**Data:**

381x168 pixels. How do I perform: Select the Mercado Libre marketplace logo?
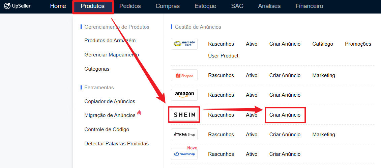184,44
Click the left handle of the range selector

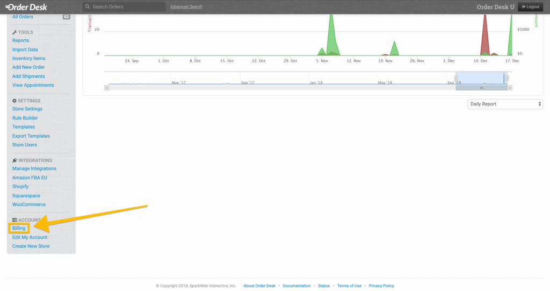(x=455, y=78)
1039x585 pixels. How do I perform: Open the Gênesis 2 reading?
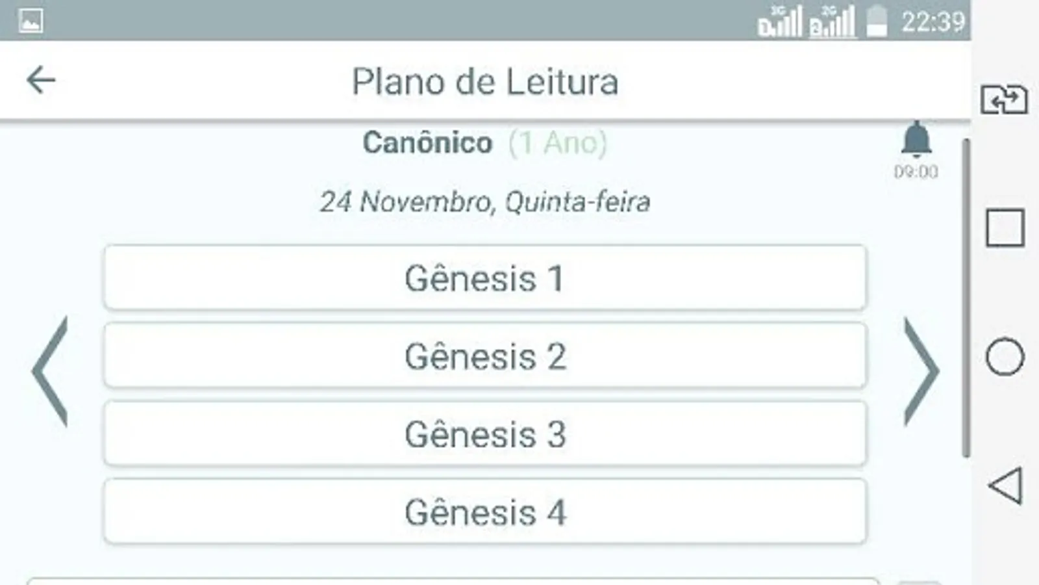(x=484, y=356)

**Directions:** Exactly as written, copy the entries above without their pictures.

**Response box:**
381x168 pixels. How do I perform: Select the Mercado Libre marketplace logo?
184,44
Click the left handle of the range selector

(x=455, y=78)
1039x585 pixels. How do I perform: Open the Gênesis 2 reading?
(x=484, y=356)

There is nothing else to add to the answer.